During the French Revolution and the Napoleonic era the very real prospect of invasion from France caused paranoia across Britain. In response, the Army of Reserve was created, extensive fortifications were built across the country, and the south of England was mapped by the Ordnance Survey in preparation for a French attack.
The accepted historical narrative states that the French were never able to invade Britain thanks to the domination of the Royal Navy, effective blockading of French ports and distractions elsewhere on the European continent. Throughout my history degrees I always took it at face value that the French never managed to invade the British Isles during that period of Anglo-French strife in the late 18th and early 19th centuries.
However, as is often the case, a Wikipedia binge has proved me wrong.
The Battle of Fishguard was an invasion of Britain by Revolutionary French forces in 1797. The main aim of the campaign was a French invasion of Ireland in support of the Society of United Irishmen. While the main force would invade Ireland, British forces would be distracted by two diversionary attacks on mainland UK, one in Wales and one near Newcastle.
The invasion forces destined for Ireland and Newcastle were scuppered by bad weather, but the third, composed of four French warships flying Russian colours, made it ashore at Fishguard, Pembrokeshire on February 22nd, 1797. The force, 1400 troops of La Legion Noire (The Black Legion) under the command of an Irish-American, Colonel William Tate, was comprised of some Irish officers, 600 French regular soldiers and 800 irregular forces, (mostly republicans, convicts, Royalist prisoners or deserters).
Discipline among irregular troops broke down immediately upon arrival. Some deserted, while most scattered to loot nearby settlements in search of food and drink. The remainder of the French force encountered an organised resistance by 500 British reservists, militia, sailors and local civilians under the command of John Campbell, 1st Baron Cawdor.
The morning of February 23rd saw the French positioned on a rocky hill with a good 360 degree view of the surrounding countryside. However their manpower was dwindling as drunkenness, poor discipline and outright desertion had significantly thinned the ranks of the irregular troops. The British forces did not fare much better. Cawdor, after scouting French positions and discovering their numerical superiority, decided to postpone his attack until further reinforcements arrived. However, by dusk the attack was called off due to poor light.
That evening two French officers arrived at Cawdor’s headquarters where they attempted to negotiate a surrender. Cawdor bluffed, saying that his superior forces would only accept an unconditional surrender. By 4pm the next day the French forces did just that, surrendering their weapons and marching off to temporary prisons nearby. Most of these forces, including Colonel Tate, were returned to France in a prisoner exchange in 1798.
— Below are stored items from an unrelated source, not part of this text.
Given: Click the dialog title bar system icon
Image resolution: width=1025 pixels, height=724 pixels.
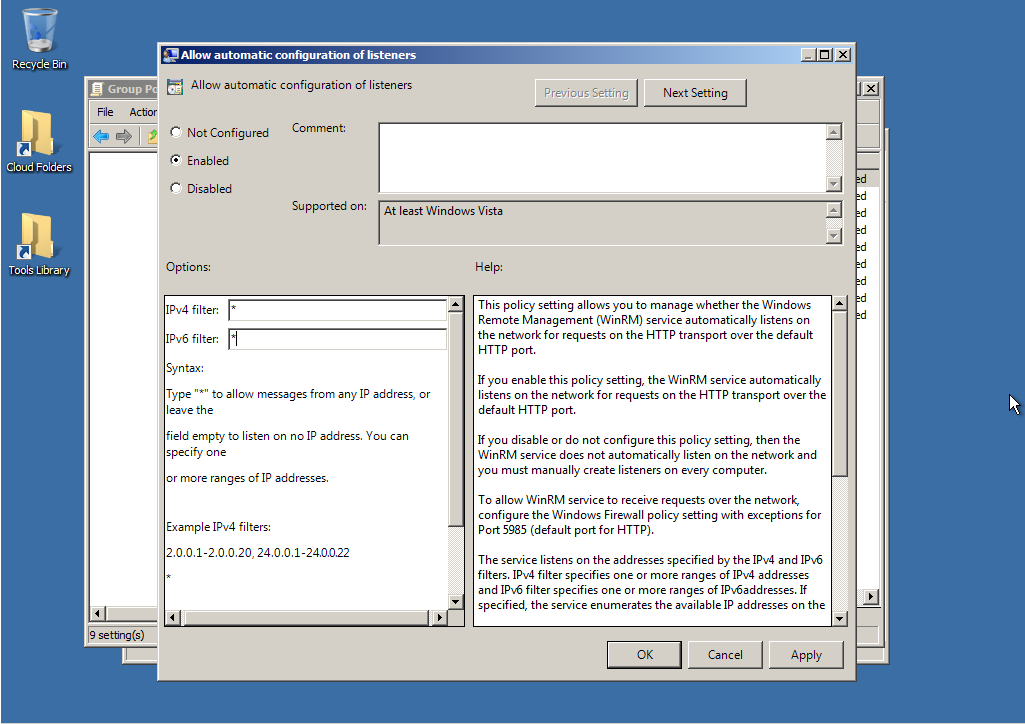Looking at the screenshot, I should [x=170, y=55].
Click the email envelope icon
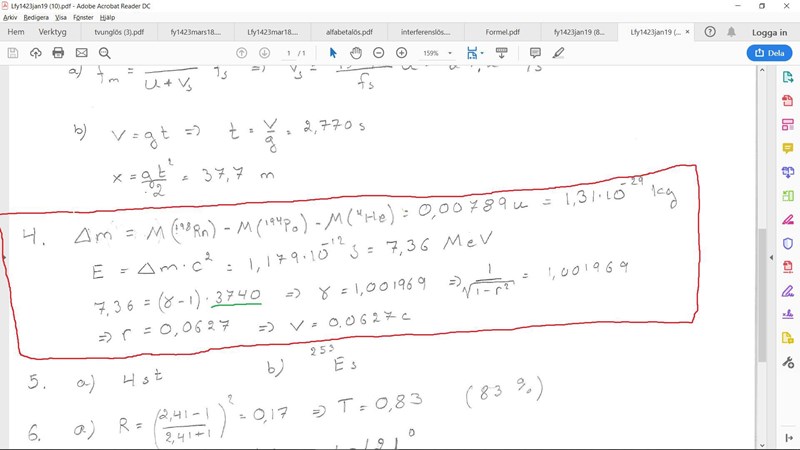 pos(81,53)
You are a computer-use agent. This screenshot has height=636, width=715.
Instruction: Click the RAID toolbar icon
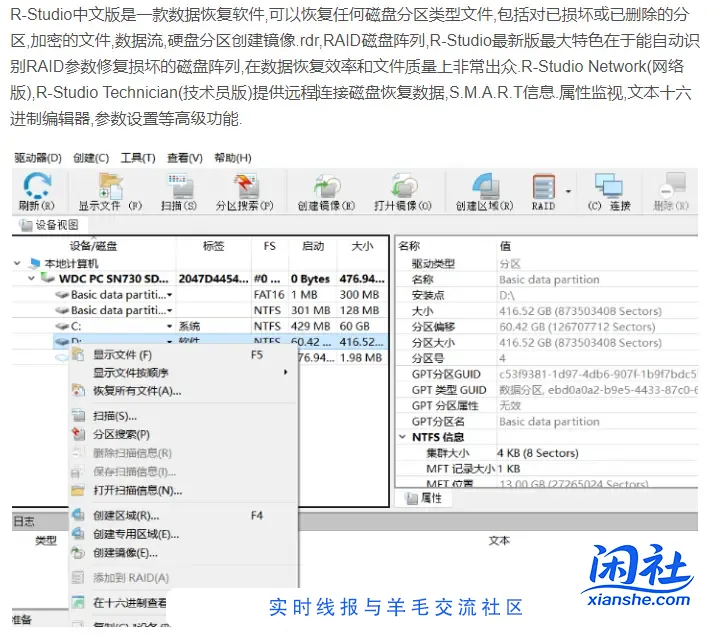(x=543, y=187)
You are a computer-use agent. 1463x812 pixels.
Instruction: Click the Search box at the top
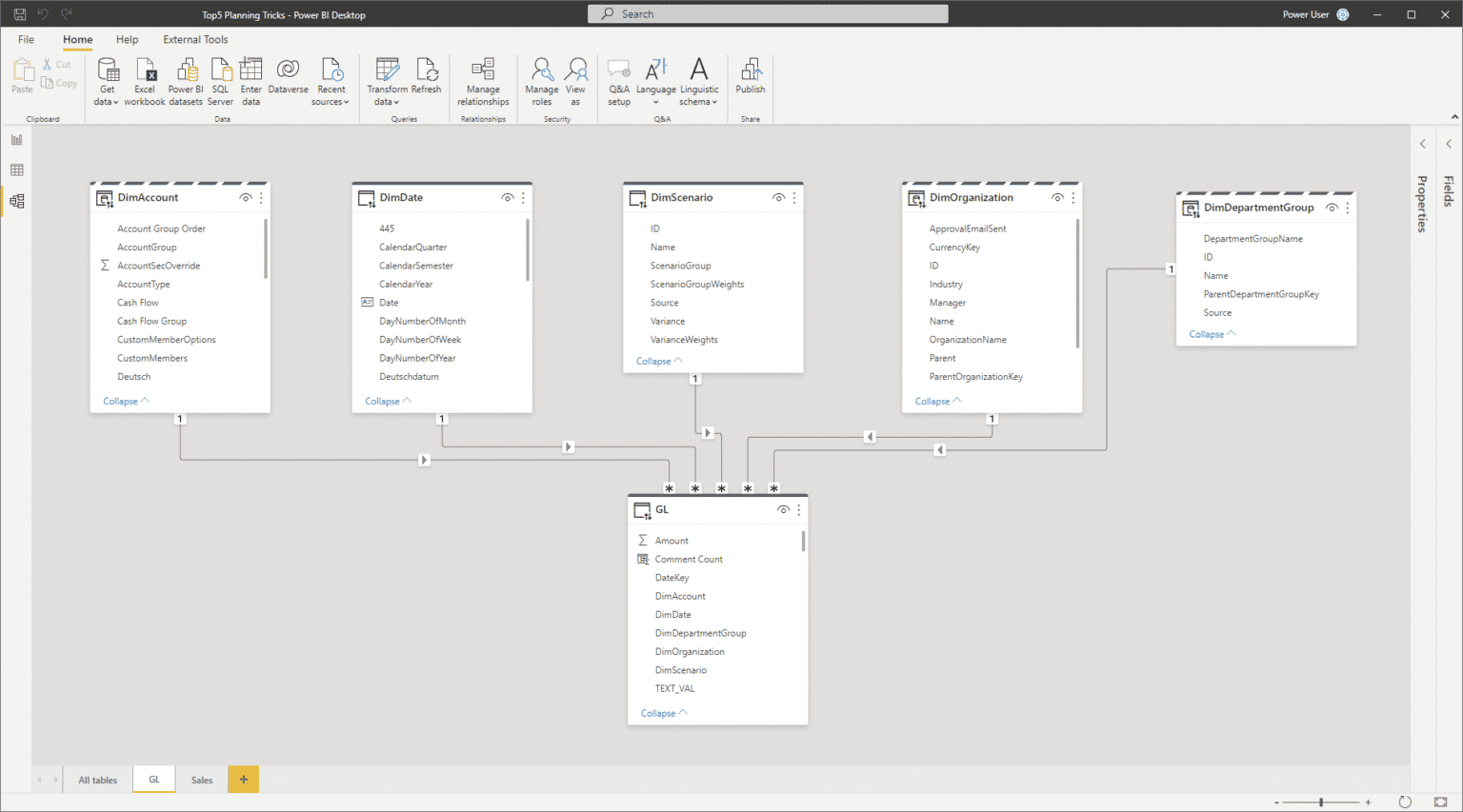click(767, 13)
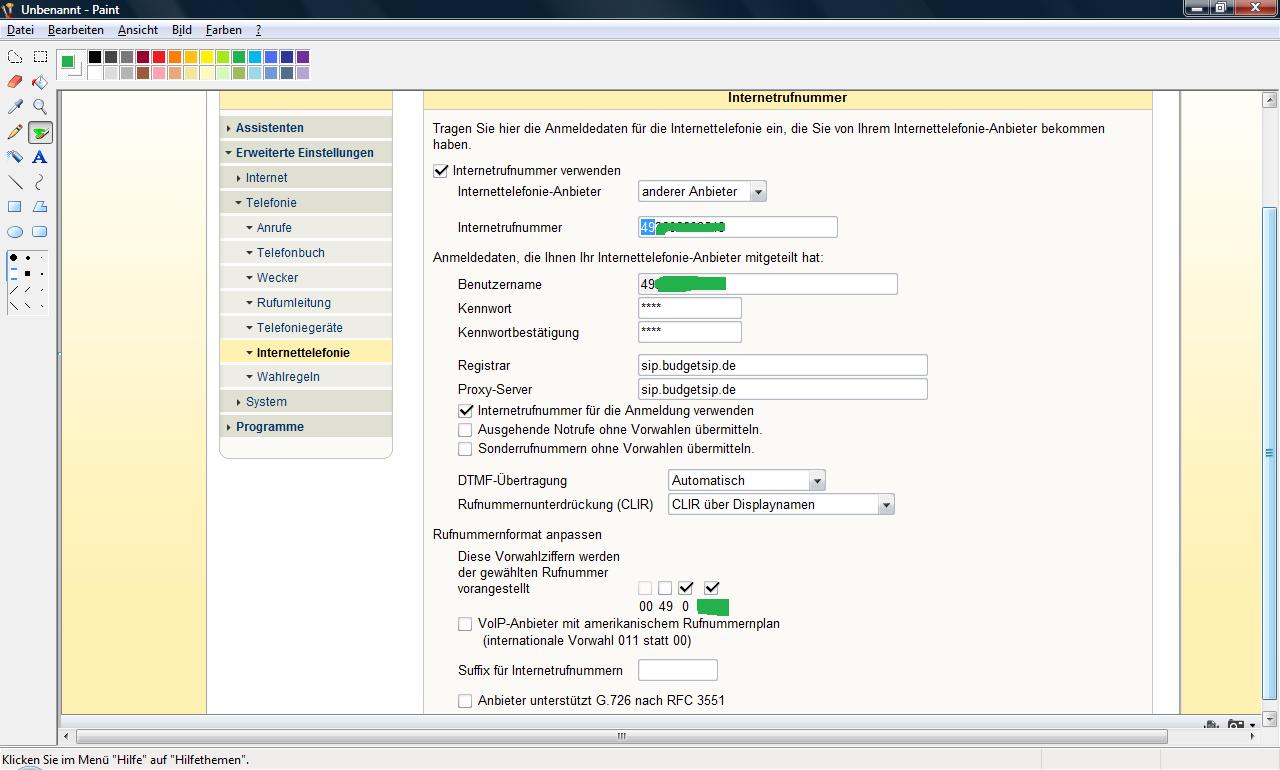1280x770 pixels.
Task: Check 'Ausgehende Notrufe ohne Vorwahlen übermitteln'
Action: [x=465, y=430]
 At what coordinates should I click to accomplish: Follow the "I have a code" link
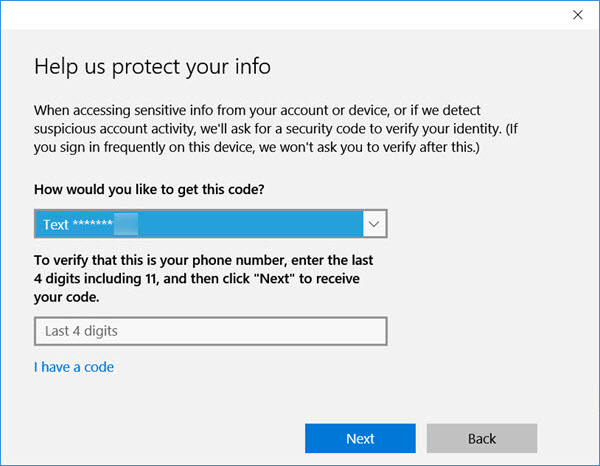point(74,367)
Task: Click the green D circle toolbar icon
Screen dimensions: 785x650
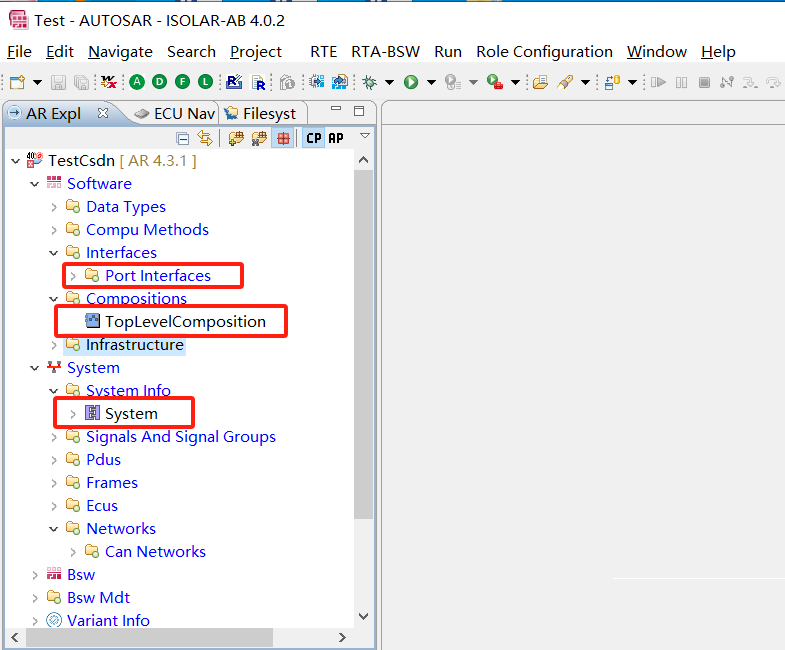Action: tap(159, 82)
Ultimately, the invasion was doomed from the start. The French forces were distracting British attention from an attack that hasn’t actually occurred, and the lack of a secondary objective condemned the operation to failure. No pitched battles were fought, and the local British forces managed to secure an unconditional surrender on February 24th after successfully bluffing that they had numerical superiority, thereby enshrining the Battle of Fishguard into the annals of obscure, inconclusive skirmishes.